▸ What to do:
Your answer should be a single number: how many lines of the material below contain "item".
/---
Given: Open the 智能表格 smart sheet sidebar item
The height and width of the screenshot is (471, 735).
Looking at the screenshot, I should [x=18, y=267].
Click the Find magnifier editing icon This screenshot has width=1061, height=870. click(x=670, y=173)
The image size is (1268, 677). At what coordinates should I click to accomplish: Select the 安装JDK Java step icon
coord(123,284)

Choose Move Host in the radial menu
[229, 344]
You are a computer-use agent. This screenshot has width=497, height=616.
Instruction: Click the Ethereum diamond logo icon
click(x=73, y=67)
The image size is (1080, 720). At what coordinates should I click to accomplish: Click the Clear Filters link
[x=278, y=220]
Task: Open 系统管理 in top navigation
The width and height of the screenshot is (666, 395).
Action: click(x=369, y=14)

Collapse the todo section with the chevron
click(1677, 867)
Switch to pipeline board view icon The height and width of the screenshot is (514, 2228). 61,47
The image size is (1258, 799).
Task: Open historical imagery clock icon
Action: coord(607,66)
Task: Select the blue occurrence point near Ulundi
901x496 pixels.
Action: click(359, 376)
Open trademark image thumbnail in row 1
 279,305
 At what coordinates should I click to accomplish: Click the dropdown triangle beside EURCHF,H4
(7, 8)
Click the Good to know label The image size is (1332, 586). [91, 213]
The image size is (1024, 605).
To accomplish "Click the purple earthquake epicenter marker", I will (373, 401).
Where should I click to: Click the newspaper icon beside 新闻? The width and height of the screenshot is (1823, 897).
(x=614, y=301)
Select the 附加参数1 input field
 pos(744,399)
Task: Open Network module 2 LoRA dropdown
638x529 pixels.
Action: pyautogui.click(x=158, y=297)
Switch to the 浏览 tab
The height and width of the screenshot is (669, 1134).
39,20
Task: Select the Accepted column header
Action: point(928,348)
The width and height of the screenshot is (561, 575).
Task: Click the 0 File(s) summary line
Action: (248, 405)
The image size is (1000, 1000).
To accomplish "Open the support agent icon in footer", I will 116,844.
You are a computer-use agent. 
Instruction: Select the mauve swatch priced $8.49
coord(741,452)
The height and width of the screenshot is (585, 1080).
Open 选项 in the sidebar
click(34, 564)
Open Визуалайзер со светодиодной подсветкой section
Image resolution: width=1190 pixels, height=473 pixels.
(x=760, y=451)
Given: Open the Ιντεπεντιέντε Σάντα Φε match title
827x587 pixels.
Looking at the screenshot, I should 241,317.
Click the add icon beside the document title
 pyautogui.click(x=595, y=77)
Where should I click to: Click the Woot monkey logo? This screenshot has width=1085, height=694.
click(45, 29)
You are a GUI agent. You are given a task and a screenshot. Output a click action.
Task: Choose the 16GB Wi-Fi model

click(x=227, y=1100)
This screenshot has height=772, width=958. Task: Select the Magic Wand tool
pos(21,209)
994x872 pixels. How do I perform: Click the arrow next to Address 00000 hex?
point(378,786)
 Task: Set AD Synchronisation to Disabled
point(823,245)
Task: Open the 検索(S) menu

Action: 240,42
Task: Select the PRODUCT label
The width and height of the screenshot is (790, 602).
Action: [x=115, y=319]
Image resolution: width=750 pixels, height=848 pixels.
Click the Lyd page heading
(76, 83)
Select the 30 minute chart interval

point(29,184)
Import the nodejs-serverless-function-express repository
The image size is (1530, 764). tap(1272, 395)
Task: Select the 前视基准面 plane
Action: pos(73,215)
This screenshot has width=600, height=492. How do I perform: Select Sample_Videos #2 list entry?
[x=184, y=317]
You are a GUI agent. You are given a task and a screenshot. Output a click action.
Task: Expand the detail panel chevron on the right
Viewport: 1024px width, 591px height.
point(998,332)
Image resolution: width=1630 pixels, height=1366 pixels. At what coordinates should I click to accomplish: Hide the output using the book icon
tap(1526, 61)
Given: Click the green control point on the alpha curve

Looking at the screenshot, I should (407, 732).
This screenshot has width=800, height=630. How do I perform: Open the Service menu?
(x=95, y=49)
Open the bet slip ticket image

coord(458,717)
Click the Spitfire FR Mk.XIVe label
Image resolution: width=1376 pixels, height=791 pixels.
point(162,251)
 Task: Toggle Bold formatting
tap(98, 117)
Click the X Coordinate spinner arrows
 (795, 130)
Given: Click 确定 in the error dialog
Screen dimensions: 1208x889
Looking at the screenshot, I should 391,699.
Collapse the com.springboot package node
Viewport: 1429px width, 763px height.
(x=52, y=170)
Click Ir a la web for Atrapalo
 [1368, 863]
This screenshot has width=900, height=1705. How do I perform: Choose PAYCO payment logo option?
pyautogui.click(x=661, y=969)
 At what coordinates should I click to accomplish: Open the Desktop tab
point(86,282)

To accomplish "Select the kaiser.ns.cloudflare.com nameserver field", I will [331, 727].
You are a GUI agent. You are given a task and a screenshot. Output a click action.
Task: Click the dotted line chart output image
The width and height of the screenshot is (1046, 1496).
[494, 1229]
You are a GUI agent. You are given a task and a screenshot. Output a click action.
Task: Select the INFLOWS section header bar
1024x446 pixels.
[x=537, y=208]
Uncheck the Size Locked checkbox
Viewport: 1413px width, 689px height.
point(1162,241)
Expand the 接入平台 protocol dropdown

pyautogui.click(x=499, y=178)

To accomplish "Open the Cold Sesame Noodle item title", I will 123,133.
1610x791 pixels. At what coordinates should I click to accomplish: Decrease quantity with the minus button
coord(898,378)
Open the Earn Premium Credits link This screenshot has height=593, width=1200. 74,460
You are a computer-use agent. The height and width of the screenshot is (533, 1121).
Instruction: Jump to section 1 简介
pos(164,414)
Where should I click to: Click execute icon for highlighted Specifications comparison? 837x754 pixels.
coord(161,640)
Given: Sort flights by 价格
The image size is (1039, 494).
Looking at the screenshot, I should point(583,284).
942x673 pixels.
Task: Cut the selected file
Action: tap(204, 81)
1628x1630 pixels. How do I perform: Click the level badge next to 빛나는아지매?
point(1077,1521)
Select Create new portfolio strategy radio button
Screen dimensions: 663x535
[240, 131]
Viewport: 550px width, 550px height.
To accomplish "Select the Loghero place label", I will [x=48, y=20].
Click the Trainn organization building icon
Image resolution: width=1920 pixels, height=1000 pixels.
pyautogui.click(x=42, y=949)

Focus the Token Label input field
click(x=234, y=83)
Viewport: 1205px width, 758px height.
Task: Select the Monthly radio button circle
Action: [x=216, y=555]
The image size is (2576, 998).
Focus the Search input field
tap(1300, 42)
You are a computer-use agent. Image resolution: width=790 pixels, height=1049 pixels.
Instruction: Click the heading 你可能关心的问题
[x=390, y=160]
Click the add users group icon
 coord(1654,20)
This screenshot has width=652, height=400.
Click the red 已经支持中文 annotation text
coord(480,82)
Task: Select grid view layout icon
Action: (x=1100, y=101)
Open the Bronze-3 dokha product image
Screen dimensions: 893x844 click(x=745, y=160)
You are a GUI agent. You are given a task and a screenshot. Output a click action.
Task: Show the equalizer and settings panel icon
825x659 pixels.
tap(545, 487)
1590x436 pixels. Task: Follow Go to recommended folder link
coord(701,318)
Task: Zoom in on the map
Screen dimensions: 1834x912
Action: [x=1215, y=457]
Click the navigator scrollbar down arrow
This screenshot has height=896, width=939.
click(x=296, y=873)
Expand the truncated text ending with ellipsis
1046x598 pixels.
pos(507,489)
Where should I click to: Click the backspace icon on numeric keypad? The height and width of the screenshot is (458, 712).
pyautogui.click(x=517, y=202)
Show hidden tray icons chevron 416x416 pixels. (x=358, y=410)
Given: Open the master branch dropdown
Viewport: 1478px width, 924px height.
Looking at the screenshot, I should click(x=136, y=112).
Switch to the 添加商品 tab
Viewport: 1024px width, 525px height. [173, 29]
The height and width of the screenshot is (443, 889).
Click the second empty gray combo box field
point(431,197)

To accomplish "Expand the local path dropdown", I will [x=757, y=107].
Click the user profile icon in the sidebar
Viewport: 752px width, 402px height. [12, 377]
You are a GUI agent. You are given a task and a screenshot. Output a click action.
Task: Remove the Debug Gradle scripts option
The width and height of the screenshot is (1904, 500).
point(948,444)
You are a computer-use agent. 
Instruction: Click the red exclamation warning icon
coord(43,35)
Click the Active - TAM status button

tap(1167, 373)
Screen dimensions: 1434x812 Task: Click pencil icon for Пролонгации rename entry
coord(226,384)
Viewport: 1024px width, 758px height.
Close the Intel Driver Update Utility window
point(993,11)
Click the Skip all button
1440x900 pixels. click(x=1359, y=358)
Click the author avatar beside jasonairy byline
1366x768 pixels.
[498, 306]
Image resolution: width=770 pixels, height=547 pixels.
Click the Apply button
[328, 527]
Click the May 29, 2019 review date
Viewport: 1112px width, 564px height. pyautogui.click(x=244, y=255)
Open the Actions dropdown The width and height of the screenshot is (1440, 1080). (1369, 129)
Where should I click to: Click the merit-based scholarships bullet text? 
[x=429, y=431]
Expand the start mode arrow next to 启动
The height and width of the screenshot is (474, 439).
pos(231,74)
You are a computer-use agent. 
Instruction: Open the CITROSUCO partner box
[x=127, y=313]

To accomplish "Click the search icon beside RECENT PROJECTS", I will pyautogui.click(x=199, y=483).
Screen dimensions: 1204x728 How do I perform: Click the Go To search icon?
\---
▸ Output:
2